## THE PROBLEM
Using the records below, quote only the span that opens with the line containing "Click empty space right of password dots" and closes with the line containing "Screen dimensions: 1366x768", exactly and inclusively.

## TASK INPUT
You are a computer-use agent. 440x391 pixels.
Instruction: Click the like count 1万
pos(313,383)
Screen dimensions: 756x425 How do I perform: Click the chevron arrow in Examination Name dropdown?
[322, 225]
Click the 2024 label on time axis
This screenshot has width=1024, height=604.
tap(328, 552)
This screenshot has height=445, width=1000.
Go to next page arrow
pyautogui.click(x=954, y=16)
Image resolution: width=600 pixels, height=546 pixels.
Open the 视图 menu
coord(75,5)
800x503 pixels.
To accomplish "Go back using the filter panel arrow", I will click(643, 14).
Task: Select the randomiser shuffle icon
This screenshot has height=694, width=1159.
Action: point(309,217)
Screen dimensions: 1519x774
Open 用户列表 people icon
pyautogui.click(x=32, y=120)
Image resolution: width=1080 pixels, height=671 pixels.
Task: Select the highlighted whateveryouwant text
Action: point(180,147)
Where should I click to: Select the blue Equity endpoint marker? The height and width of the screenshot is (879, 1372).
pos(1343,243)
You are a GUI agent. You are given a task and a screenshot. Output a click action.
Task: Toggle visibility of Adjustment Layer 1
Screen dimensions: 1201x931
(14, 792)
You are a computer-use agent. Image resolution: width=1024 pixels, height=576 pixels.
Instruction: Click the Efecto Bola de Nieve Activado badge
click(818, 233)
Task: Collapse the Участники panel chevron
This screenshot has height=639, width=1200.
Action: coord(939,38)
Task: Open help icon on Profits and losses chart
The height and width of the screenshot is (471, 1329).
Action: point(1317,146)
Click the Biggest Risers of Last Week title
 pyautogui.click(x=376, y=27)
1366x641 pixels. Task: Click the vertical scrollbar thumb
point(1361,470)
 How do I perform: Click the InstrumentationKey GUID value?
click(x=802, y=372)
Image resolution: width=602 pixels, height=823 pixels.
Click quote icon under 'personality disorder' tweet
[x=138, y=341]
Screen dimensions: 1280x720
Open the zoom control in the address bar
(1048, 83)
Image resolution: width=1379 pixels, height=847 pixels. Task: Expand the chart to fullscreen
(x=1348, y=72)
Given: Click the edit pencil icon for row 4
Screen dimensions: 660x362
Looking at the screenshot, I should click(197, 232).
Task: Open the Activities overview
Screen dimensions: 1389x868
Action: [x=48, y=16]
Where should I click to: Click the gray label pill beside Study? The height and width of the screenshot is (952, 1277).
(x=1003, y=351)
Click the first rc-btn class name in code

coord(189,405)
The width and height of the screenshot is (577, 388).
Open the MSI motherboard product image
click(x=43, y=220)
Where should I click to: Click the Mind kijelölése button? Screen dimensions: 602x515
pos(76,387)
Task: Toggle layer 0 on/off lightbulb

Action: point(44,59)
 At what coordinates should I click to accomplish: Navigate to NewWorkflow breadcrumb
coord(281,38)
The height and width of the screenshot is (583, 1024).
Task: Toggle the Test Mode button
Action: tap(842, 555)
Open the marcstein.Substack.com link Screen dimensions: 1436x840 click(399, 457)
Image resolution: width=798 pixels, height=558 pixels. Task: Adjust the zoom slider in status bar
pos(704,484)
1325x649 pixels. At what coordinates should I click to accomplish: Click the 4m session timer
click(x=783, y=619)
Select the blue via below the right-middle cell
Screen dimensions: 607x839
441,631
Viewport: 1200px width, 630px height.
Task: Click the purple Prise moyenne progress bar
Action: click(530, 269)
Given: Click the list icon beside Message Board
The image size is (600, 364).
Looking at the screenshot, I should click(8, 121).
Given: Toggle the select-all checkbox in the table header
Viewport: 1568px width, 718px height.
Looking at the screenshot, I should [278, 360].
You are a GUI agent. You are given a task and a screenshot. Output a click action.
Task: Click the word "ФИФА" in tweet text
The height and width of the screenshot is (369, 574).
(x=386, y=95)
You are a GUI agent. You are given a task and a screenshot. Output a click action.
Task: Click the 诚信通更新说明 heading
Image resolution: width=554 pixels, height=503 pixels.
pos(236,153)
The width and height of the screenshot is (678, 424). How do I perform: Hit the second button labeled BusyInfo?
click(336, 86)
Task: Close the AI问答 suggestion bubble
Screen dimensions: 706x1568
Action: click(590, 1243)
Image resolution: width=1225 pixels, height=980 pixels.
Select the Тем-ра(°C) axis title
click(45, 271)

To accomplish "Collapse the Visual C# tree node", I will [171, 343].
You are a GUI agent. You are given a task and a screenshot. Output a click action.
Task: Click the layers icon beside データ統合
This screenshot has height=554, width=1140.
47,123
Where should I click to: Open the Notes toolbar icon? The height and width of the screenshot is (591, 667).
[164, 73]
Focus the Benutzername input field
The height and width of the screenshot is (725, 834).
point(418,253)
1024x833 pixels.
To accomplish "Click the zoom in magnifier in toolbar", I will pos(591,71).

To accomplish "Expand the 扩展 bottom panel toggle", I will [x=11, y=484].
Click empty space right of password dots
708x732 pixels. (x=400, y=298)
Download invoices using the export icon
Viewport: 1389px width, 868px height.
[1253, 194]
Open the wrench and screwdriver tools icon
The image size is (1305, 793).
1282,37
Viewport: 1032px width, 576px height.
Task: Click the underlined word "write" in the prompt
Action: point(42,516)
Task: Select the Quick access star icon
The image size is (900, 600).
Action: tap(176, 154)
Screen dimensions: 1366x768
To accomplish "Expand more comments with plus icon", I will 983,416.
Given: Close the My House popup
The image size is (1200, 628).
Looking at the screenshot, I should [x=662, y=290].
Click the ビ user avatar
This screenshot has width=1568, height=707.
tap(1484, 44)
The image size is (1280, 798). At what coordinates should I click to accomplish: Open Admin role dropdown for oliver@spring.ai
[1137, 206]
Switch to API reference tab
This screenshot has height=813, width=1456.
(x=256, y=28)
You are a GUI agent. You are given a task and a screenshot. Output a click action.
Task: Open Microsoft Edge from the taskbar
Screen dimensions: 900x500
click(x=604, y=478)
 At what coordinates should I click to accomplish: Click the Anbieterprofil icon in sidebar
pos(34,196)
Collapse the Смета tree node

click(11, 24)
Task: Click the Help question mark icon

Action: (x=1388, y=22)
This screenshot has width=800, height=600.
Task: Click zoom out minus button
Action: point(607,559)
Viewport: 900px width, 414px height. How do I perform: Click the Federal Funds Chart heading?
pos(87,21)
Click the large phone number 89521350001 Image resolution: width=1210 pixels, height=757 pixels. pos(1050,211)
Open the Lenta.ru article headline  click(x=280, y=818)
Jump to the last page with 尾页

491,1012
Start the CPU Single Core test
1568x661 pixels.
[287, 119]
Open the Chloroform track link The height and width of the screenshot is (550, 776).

## YOUR SOLUTION
Click empty space right of password dots
708x732 pixels. (x=400, y=298)
Download invoices using the export icon
Viewport: 1389px width, 868px height.
[1253, 194]
Open the wrench and screwdriver tools icon
The image size is (1305, 793).
1282,37
Viewport: 1032px width, 576px height.
Task: Click the underlined word "write" in the prompt
Action: point(42,516)
Task: Select the Quick access star icon
The image size is (900, 600).
Action: tap(176, 154)
Screen dimensions: 1366x768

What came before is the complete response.